- _Stored data entries_:
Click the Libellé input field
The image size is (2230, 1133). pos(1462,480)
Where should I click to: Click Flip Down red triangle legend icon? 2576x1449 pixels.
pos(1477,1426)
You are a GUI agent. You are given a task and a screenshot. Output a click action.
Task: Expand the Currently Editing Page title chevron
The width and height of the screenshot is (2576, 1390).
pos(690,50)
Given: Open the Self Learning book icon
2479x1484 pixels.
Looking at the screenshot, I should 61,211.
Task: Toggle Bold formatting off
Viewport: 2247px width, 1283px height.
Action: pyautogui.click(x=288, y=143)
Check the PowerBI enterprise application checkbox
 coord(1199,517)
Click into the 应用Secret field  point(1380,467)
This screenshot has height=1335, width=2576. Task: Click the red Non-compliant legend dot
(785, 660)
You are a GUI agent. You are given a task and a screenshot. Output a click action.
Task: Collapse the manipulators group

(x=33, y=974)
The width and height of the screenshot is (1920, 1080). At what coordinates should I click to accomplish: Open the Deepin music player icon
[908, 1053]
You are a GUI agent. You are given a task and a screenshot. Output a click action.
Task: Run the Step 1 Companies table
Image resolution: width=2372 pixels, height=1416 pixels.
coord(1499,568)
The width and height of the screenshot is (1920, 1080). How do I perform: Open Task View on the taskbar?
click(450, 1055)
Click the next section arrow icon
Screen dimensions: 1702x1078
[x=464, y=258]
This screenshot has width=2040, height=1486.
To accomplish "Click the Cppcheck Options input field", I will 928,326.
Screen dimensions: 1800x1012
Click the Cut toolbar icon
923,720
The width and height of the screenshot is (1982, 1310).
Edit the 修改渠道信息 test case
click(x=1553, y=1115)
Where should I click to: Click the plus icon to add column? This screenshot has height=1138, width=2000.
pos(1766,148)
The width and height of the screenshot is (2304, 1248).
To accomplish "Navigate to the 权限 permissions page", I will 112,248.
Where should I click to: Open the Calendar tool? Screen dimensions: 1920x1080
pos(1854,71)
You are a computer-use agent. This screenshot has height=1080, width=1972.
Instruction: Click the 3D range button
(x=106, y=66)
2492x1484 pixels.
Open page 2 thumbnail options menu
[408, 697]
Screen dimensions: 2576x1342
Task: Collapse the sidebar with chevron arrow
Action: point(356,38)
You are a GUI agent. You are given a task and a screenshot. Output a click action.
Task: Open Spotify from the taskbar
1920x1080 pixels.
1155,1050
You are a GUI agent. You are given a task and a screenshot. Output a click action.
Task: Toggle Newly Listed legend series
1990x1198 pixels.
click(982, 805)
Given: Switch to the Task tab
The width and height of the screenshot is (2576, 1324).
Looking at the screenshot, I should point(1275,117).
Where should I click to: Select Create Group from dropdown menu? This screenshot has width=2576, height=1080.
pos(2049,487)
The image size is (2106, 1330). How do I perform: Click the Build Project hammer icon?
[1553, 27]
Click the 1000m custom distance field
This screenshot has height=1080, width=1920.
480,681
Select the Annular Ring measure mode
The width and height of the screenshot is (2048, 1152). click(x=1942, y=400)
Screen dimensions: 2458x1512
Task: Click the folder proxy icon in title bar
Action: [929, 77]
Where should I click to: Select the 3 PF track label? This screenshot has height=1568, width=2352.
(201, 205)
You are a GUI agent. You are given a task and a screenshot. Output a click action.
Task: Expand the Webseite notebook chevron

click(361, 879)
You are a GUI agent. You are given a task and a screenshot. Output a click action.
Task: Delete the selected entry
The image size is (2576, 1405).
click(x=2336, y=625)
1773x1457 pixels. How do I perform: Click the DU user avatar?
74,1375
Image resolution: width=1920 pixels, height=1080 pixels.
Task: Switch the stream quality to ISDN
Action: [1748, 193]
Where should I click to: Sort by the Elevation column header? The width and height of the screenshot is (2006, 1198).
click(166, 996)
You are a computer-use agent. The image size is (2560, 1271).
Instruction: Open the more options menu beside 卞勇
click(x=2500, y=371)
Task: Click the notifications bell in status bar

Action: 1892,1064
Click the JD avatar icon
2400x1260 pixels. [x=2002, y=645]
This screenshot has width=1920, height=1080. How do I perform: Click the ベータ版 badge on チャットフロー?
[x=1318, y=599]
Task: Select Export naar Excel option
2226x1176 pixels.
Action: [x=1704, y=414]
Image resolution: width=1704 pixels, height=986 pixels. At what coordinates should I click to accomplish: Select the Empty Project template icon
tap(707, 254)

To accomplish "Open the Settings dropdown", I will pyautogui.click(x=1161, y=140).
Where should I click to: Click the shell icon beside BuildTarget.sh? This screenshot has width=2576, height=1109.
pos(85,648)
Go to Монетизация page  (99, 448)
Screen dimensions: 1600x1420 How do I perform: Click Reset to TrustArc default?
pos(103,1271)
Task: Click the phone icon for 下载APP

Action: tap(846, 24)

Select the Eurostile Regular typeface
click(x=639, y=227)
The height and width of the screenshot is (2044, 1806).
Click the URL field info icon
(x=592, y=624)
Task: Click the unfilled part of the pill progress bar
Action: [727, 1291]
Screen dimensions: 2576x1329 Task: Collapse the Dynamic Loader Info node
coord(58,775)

- _Work request_: Copy every line of the records word for word.

- _Solution to the problem_:
Click the Libellé input field
The image size is (2230, 1133). pos(1462,480)
Where should I click to: Click Flip Down red triangle legend icon? 2576x1449 pixels.
pos(1477,1426)
You are a GUI agent. You are given a task and a screenshot. Output a click action.
Task: Expand the Currently Editing Page title chevron
The width and height of the screenshot is (2576, 1390).
pos(690,50)
Given: Open the Self Learning book icon
2479x1484 pixels.
Looking at the screenshot, I should 61,211.
Task: Toggle Bold formatting off
Viewport: 2247px width, 1283px height.
Action: pyautogui.click(x=288, y=143)
Check the PowerBI enterprise application checkbox
 coord(1199,517)
Click into the 应用Secret field  point(1380,467)
This screenshot has height=1335, width=2576. Task: Click the red Non-compliant legend dot
(785, 660)
You are a GUI agent. You are given a task and a screenshot. Output a click action.
Task: Collapse the manipulators group

(x=33, y=974)
The width and height of the screenshot is (1920, 1080). At what coordinates should I click to accomplish: Open the Deepin music player icon
[908, 1053]
You are a GUI agent. You are given a task and a screenshot. Output a click action.
Task: Run the Step 1 Companies table
Image resolution: width=2372 pixels, height=1416 pixels.
coord(1499,568)
The width and height of the screenshot is (1920, 1080). How do I perform: Open Task View on the taskbar?
click(450, 1055)
Click the next section arrow icon
Screen dimensions: 1702x1078
[x=464, y=258]
This screenshot has width=2040, height=1486.
To accomplish "Click the Cppcheck Options input field", I will 928,326.
Screen dimensions: 1800x1012
Click the Cut toolbar icon
923,720
The width and height of the screenshot is (1982, 1310).
Edit the 修改渠道信息 test case
click(x=1553, y=1115)
Where should I click to: Click the plus icon to add column? This screenshot has height=1138, width=2000.
pos(1766,148)
The width and height of the screenshot is (2304, 1248).
To accomplish "Navigate to the 权限 permissions page", I will 112,248.
Where should I click to: Open the Calendar tool? Screen dimensions: 1920x1080
pos(1854,71)
You are a computer-use agent. This screenshot has height=1080, width=1972.
Instruction: Click the 3D range button
(x=106, y=66)
2492x1484 pixels.
Open page 2 thumbnail options menu
[408, 697]
Screen dimensions: 2576x1342
Task: Collapse the sidebar with chevron arrow
Action: point(356,38)
You are a GUI agent. You are given a task and a screenshot. Output a click action.
Task: Open Spotify from the taskbar
1920x1080 pixels.
1155,1050
You are a GUI agent. You are given a task and a screenshot. Output a click action.
Task: Toggle Newly Listed legend series
1990x1198 pixels.
click(982, 805)
Given: Switch to the Task tab
The width and height of the screenshot is (2576, 1324).
Looking at the screenshot, I should point(1275,117).
Where should I click to: Select Create Group from dropdown menu? This screenshot has width=2576, height=1080.
pos(2049,487)
The image size is (2106, 1330). How do I perform: Click the Build Project hammer icon?
[1553, 27]
Click the 1000m custom distance field
This screenshot has height=1080, width=1920.
480,681
Select the Annular Ring measure mode
The width and height of the screenshot is (2048, 1152). click(x=1942, y=400)
Screen dimensions: 2458x1512
Task: Click the folder proxy icon in title bar
Action: [929, 77]
Where should I click to: Select the 3 PF track label? This screenshot has height=1568, width=2352.
(201, 205)
You are a GUI agent. You are given a task and a screenshot. Output a click action.
Task: Expand the Webseite notebook chevron

click(361, 879)
You are a GUI agent. You are given a task and a screenshot. Output a click action.
Task: Delete the selected entry
The image size is (2576, 1405).
click(x=2336, y=625)
1773x1457 pixels. How do I perform: Click the DU user avatar?
74,1375
Image resolution: width=1920 pixels, height=1080 pixels.
Task: Switch the stream quality to ISDN
Action: [1748, 193]
Where should I click to: Sort by the Elevation column header? The width and height of the screenshot is (2006, 1198).
click(166, 996)
You are a computer-use agent. The image size is (2560, 1271).
Instruction: Open the more options menu beside 卞勇
click(x=2500, y=371)
Task: Click the notifications bell in status bar

Action: 1892,1064
Click the JD avatar icon
2400x1260 pixels. [x=2002, y=645]
This screenshot has width=1920, height=1080. How do I perform: Click the ベータ版 badge on チャットフロー?
[x=1318, y=599]
Task: Select Export naar Excel option
2226x1176 pixels.
Action: [x=1704, y=414]
Image resolution: width=1704 pixels, height=986 pixels. At what coordinates should I click to accomplish: Select the Empty Project template icon
tap(707, 254)

To accomplish "Open the Settings dropdown", I will pyautogui.click(x=1161, y=140).
Where should I click to: Click the shell icon beside BuildTarget.sh? This screenshot has width=2576, height=1109.
pos(85,648)
Go to Монетизация page  (99, 448)
Screen dimensions: 1600x1420 How do I perform: Click Reset to TrustArc default?
pos(103,1271)
Task: Click the phone icon for 下载APP

Action: tap(846, 24)

Select the Eurostile Regular typeface
click(x=639, y=227)
The height and width of the screenshot is (2044, 1806).
Click the URL field info icon
(x=592, y=624)
Task: Click the unfilled part of the pill progress bar
Action: [727, 1291]
Screen dimensions: 2576x1329 Task: Collapse the Dynamic Loader Info node
coord(58,775)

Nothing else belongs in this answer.